I require the following from Richard Curtis:
1. Posh people and stylish almost-posh people.
2. Casually rich living environments or else slightly eccentric (set decorator given free reign) London flats.
3. Clever dialogue spoken in enviable kitchens. Witty love declarations wherever.
4. Weird, obsessive character details that don't make much sense. In this movie it's Rachel McAdams' inexplicable fandom of Kate Moss. More often, it's Curtis's own tendency to reference Kate Winslet, a woman who has never been in any of his films (Movie 43 and not this? It has to hurt.). Maybe this is his way of begging her to accept a role.

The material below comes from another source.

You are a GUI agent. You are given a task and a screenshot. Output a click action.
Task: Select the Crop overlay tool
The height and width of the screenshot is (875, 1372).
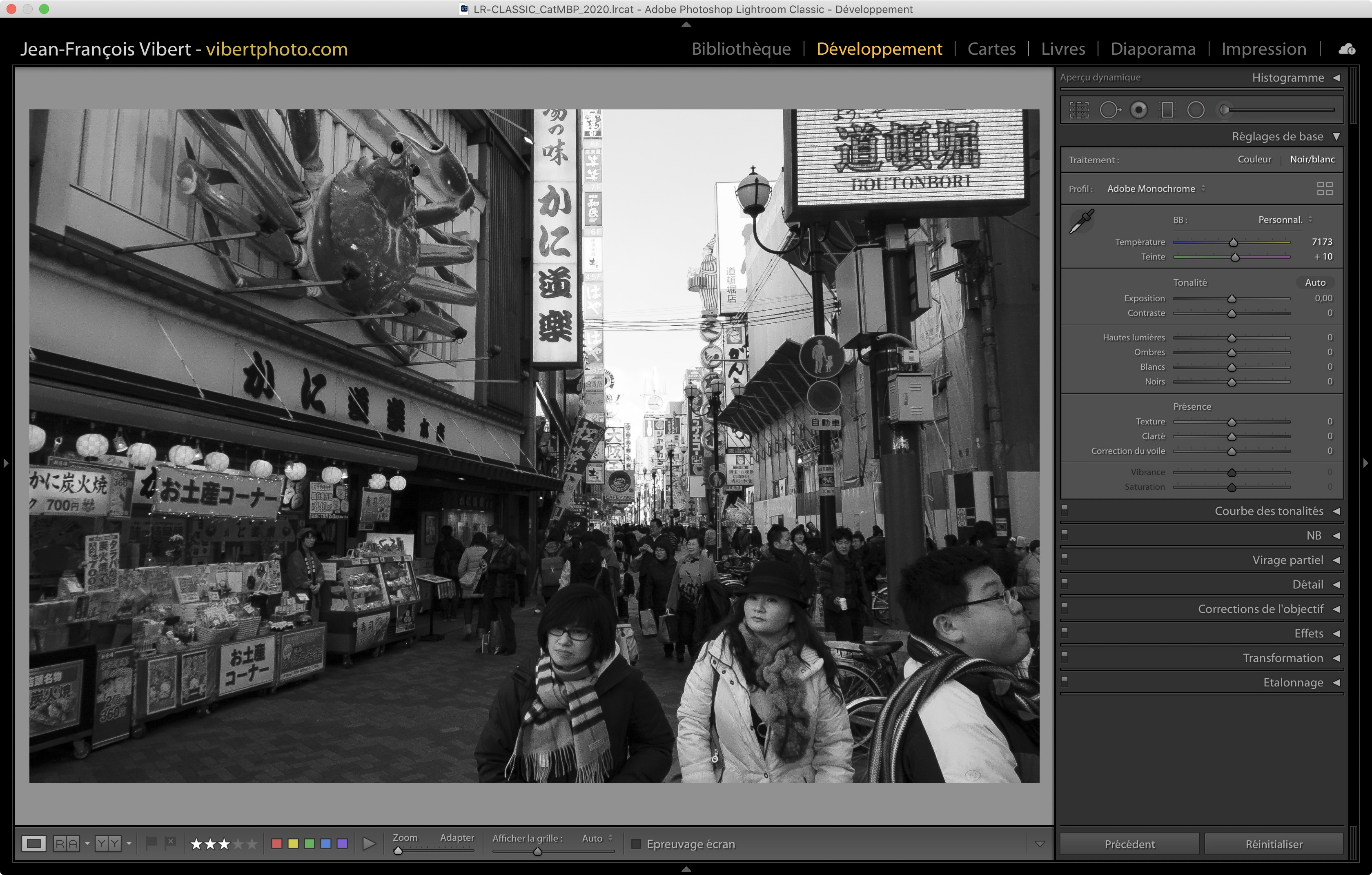tap(1078, 110)
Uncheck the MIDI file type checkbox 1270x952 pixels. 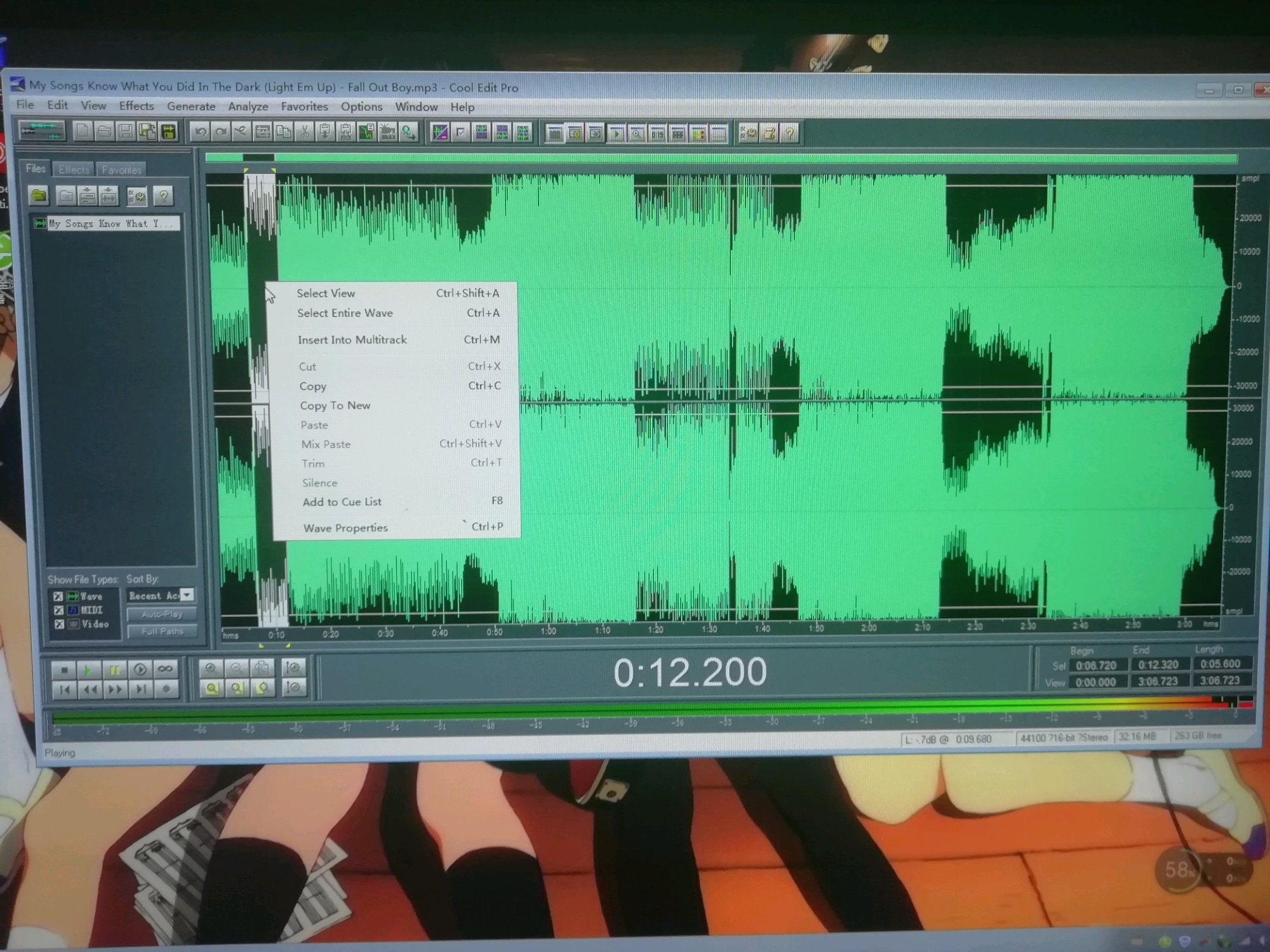[x=58, y=611]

4. A moment of heart-rending sadness. (see: Emma Thompson's breakdown in Love Actually, caused by her louse of a husband, played by Alan Rickman (Snape, figures), who gives her a Joni Mitchell CD for Christmas, except Emma Thompson thought she was getting a necklace because she found the box, but no, that was the gift Alan Rickman gave his office girlfriend and he should be imprisoned for making her cry like that.)
5. Contemporary music your parents might still like. Wet Wet Wet. Kelly Clarkson. Cat Power.

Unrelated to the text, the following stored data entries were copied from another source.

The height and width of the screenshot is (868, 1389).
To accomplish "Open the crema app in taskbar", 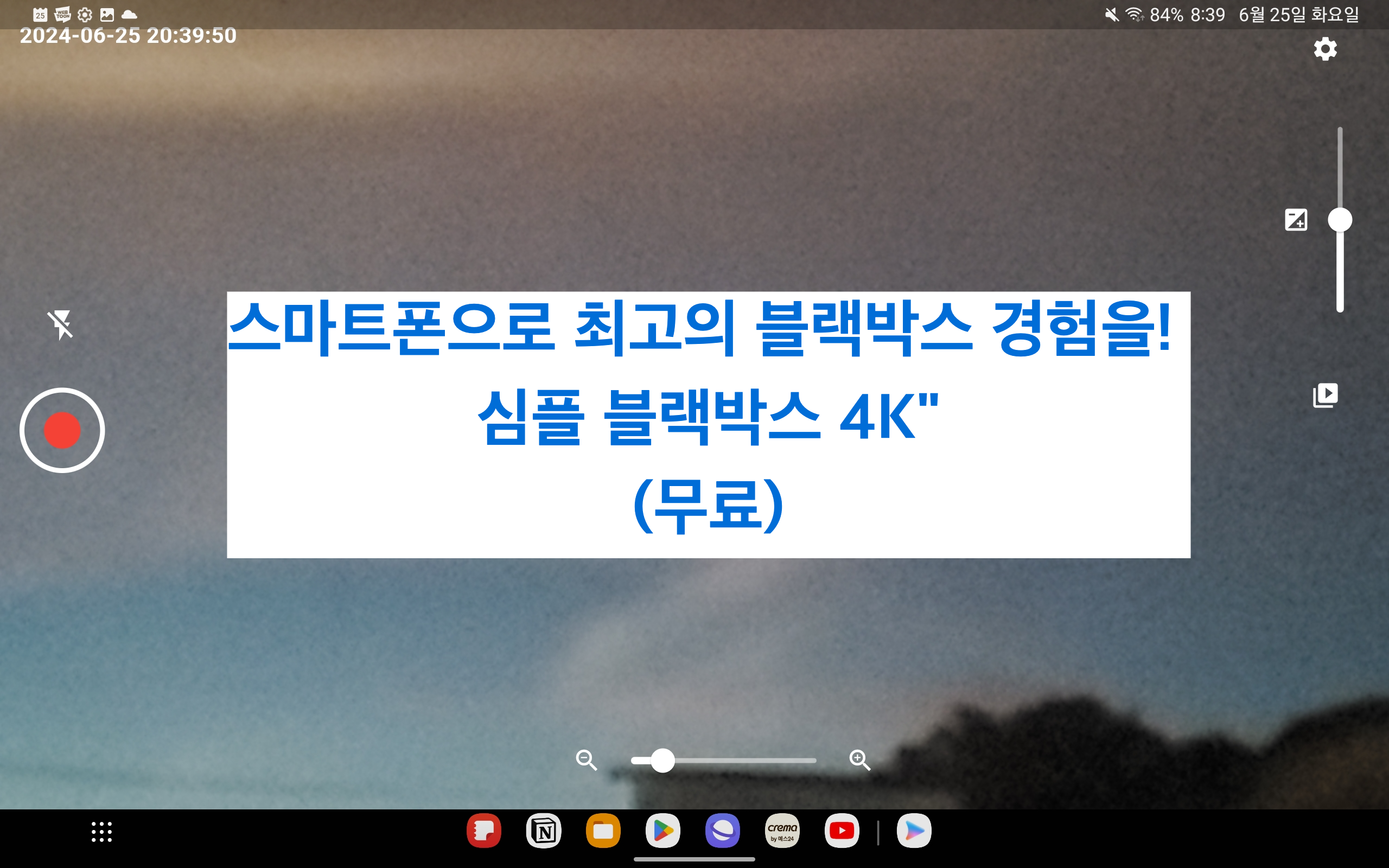I will [782, 831].
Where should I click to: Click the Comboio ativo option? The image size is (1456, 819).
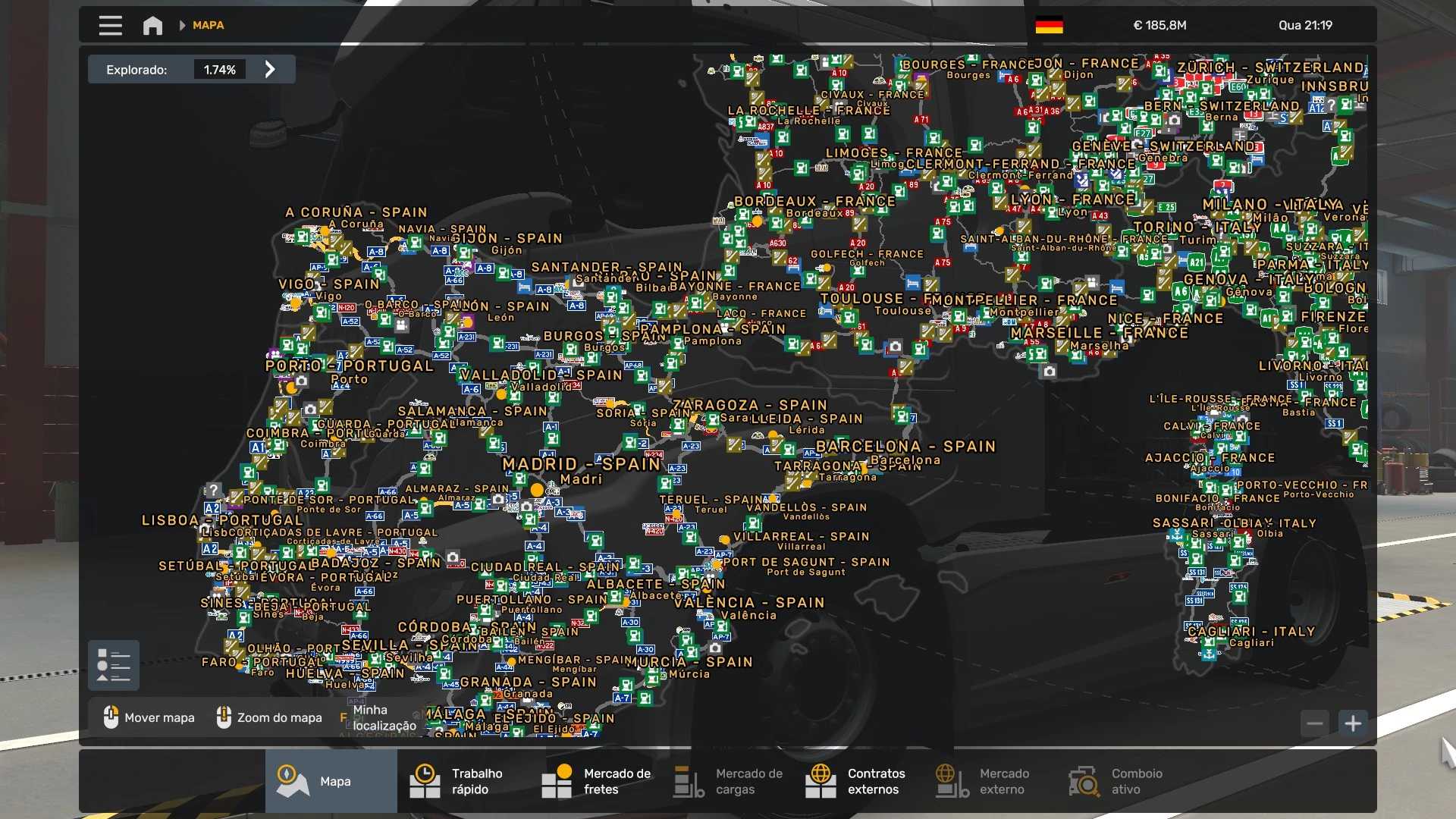pos(1116,781)
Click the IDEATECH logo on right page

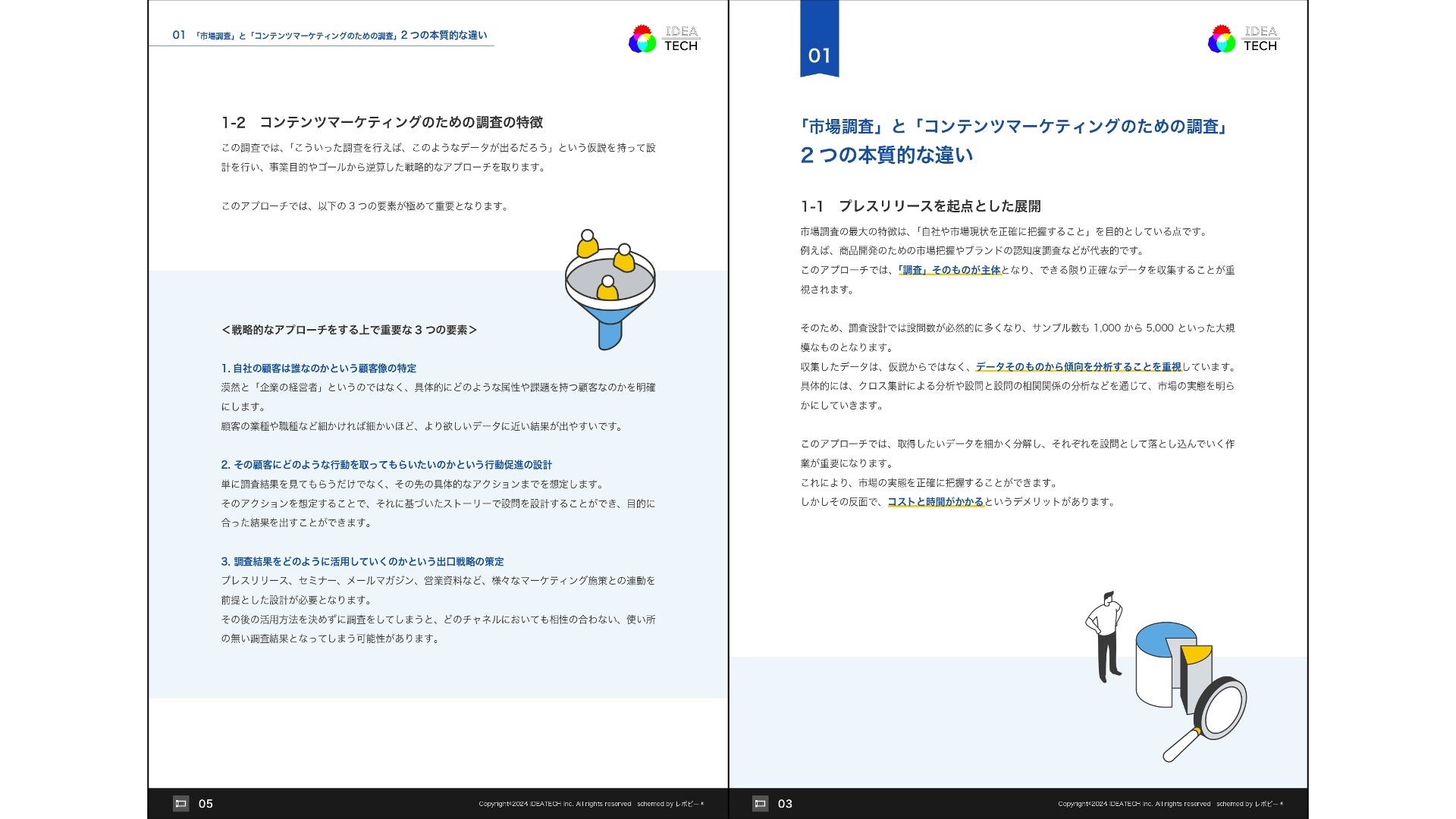[1243, 39]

And that's it, really. As long as he doesn't make any more films about radio stations on boats then he and I are going to get along fine until one of us dies, which means I'm happy(ish) to report that he's back to handcrafting the sort of vital middlebrow romance people crave.

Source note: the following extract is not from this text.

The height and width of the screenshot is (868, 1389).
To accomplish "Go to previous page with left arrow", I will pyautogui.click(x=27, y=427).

This one comes with an element of science fiction attached, as the male characters (Domhnall Gleeson, Bill Nighy, as father and son) are able to travel back in time. Low-tech -- it involves a tantrum-like pose of clenched fists and hiding in the kind of clothes closets usually reserved for transporting urchins to Narnia -- this time-travel is the kind you'll only find in a Richard Curtis joint because it involves moving to the past (never the future) and re-configuring minor events to make the present more perfectly romantic and satisfying. Fumble that first sexual experience and get a do-over, several if you need them. Not kiss the right girl? Go get'er again, Tiger. Save the wrong person from the wrong mistake? Then it's your duty to let them fall on the second pass. It's like 50 First Dates for not-morons.
The plot meanders like life meanders, through dating and courtship and marriage and babies and death, as lovers McAdams and Gleeson weather the ups and downs of adorable everyday life. And in the spaces of that glowing, nourished, cuddly state of well-being there are sweet, kind-hearted and amusing truths and aren't deep or necessarily earned cinematically, but they're comforting and warm all the same. If you remember it for very long it will be because you wish time travel were a real thing and Curtis could go back and punch up the script to make it funnier.
But the also-ran version of this kind of thing is a better placeholder than nothing at all and still infinitely preferable to the aforementioned movie about the radio station on the boat (The Boat That Rocked/Pirate Radio, if you must know. Seriously, just don't.) It's almost exactly what you expect from this filmmaker and almost exactly what you need.